Motivation

For several decades, semantic systems were predominantly developed around knowledge graphs at different degrees of expressivity. Through the explicit representation of knowledge in well-formed, logically sound ways, knowledge graphs provide knowledge-based text analytics with rich, expressive and actionable descriptions of the domain of interest and support logical explanations of reasoning outcomes. On the downside, knowledge graphs can be costly to produce since they require a considerable amount of human effort to manually encode knowledge in the required formats. Additionally, such knowledge representations can sometimes be excessively rigid and brittle in the face of different natural language processing applications, like e.g. classification, named entity recognition, sentiment analysis and question answering.

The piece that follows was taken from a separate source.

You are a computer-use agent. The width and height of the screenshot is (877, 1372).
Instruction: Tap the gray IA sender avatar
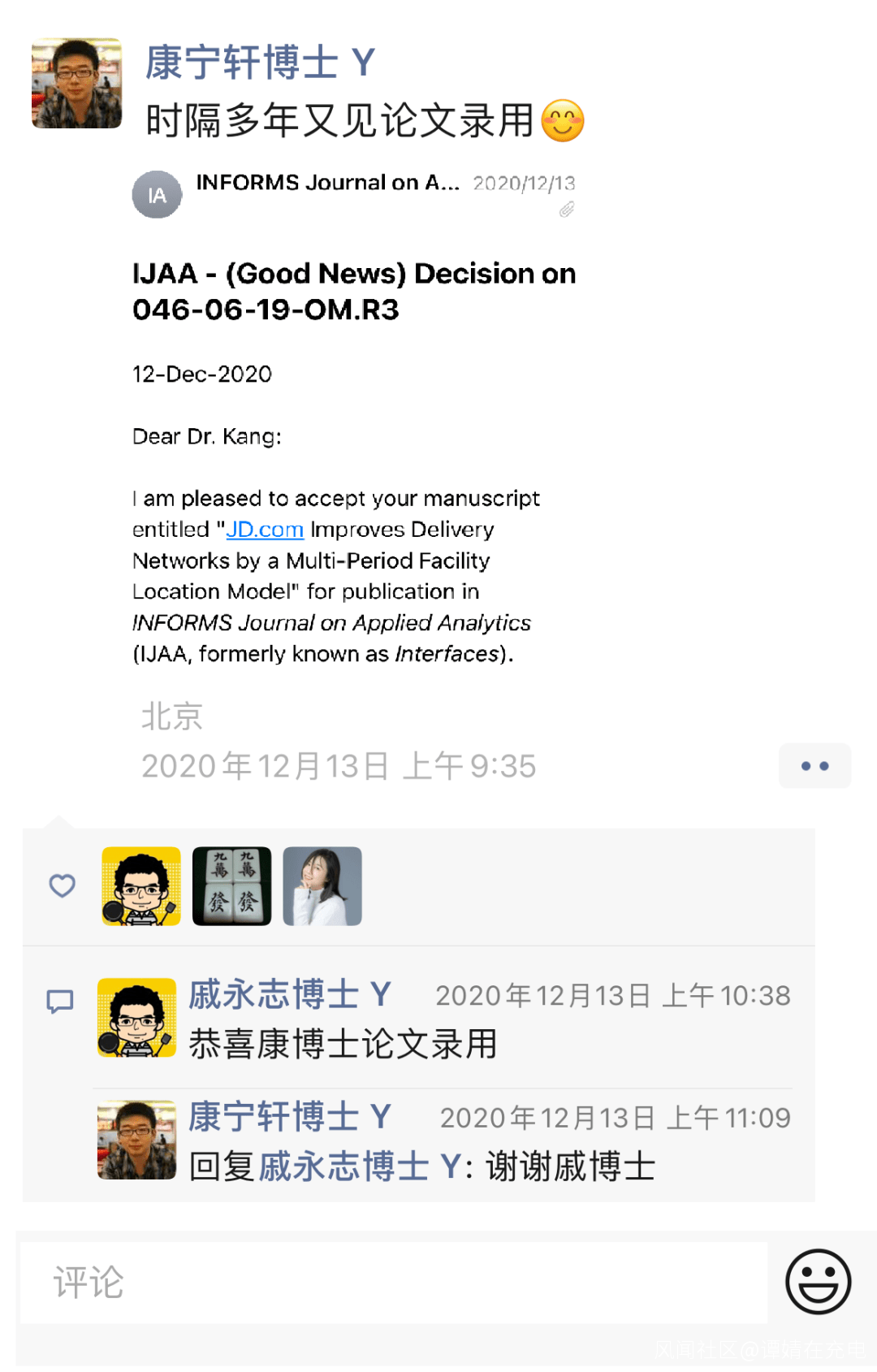[x=157, y=195]
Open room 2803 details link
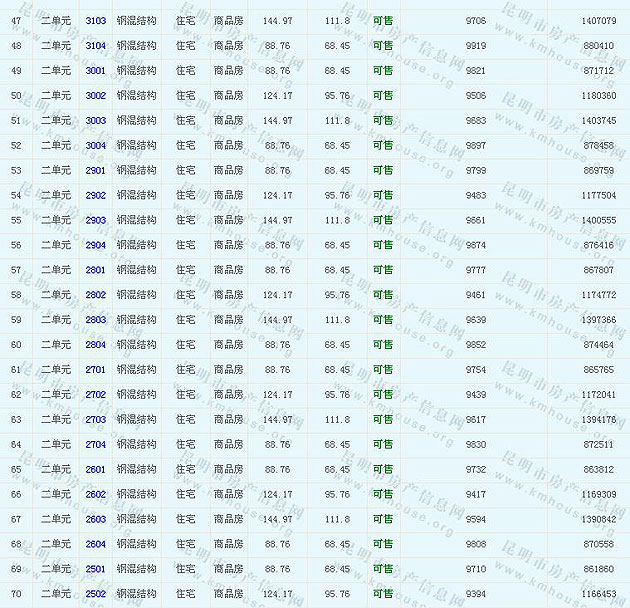This screenshot has height=608, width=630. coord(96,320)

In parallel, the last decade has witnessed a shift towards statistical methods to text understanding due to the increasing availability of raw data and cheaper computing power. Such methods have proved to be powerful and convenient in many linguistic tasks. Particularly, recent results in the field of distributional semantics have shown promising ways to capture the meaning of each word in a text corpus as a vector in dense, low-dimensional spaces. Among their applications, word embeddings have proved to be useful in term similarity, analogy and relatedness, as well as many downstream tasks in natural language processing.

Aimed towards Semantic Web researchers and practitioners, this tutorial shows how it is possible to bridge the gap between knowledge-based and statistical approaches to further knowledge-based natural language processing. Following a practical and hands-on approach, the tutorial tries to address a number of fundamental questions to achieve this goal, including:

  • How can machine learning extend previously captured knowledge explicitly represented as knowledge graphs in cost-efficient and practical ways.
  • What are the main building blocks and techniques enabling such hybrid approach to natural language processing.
  • How can structured and statistical knowledge representations be seamlessly integrated.
  • How can the quality of the resulting hybrid representations be inspected and evaluated.
  • How can all this improve the overall quality and coverage of our knowledge graphs.

Plus, we explore how the approaches we introduce in the tutorial can be used in the analysis of cross-lingual, cross-modal document corpora involving text but also e.g. images, diagrams and figures.